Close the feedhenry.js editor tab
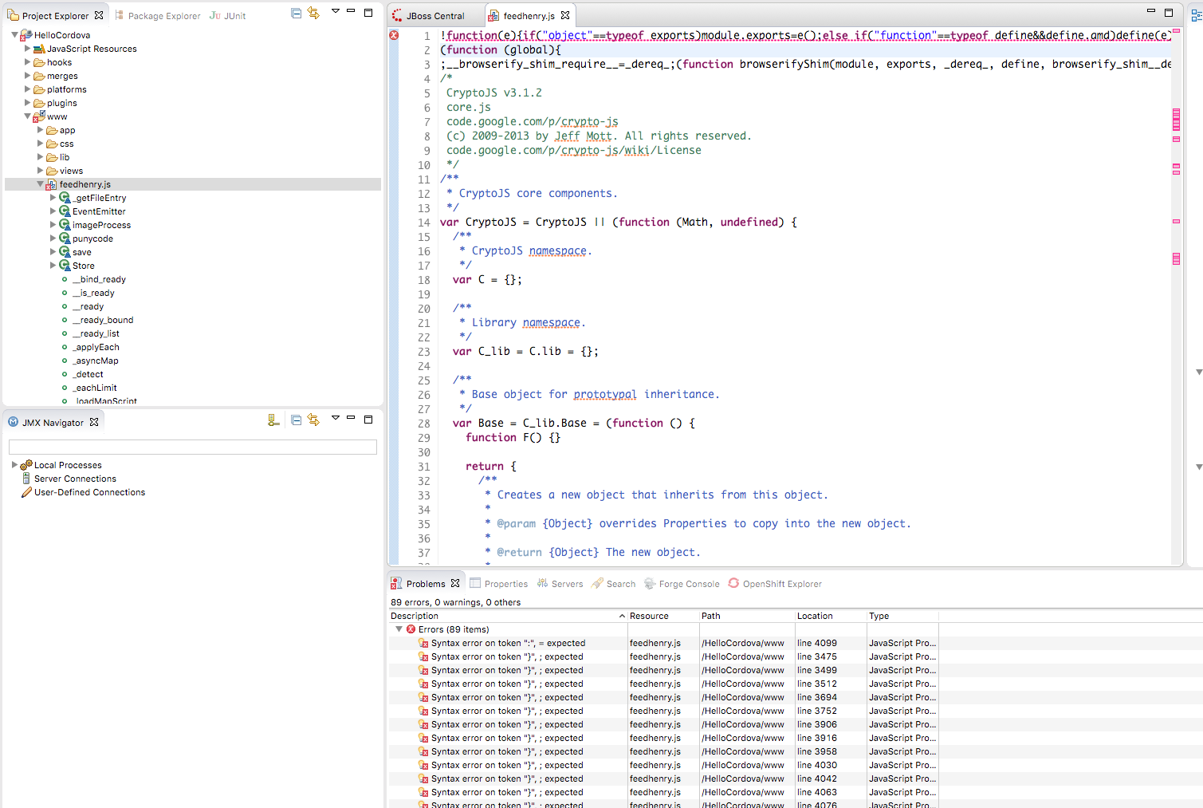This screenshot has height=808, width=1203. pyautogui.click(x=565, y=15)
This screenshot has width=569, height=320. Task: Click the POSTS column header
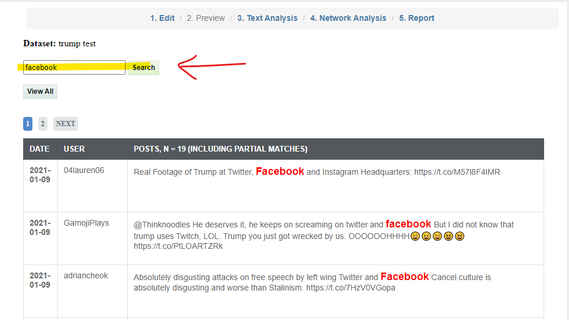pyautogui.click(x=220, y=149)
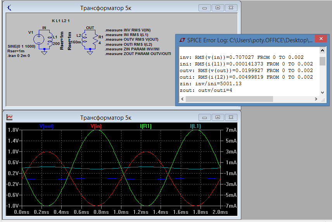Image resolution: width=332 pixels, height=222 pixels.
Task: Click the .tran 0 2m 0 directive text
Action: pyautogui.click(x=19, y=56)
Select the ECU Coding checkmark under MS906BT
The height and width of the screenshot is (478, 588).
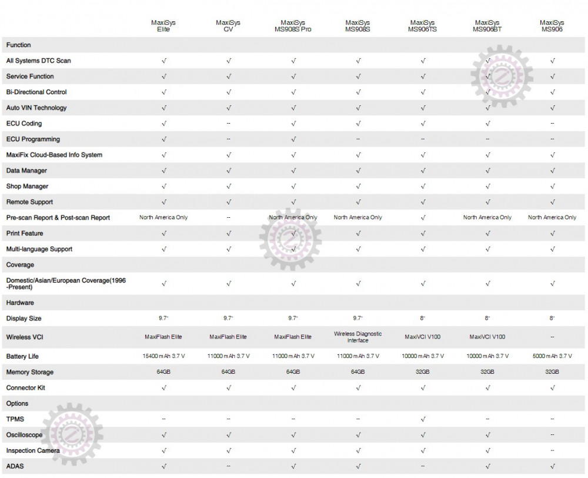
....................
▶ What is being asked:
The lines running from the beginning of the listing above through the line that holds "Select the ECU Coding checkmark under MS906BT" are to be duplicated exactly, both ends kept, pictures omitted.

▶ Solution to this task:
Close the feedhenry.js editor tab
This screenshot has height=808, width=1203. pyautogui.click(x=565, y=15)
This screenshot has width=569, height=320. Task: Click the POSTS column header
pyautogui.click(x=220, y=149)
Image resolution: width=332 pixels, height=222 pixels.
Task: Click the .tran 0 2m 0 directive text
Action: pyautogui.click(x=19, y=56)
Select the ECU Coding checkmark under MS906BT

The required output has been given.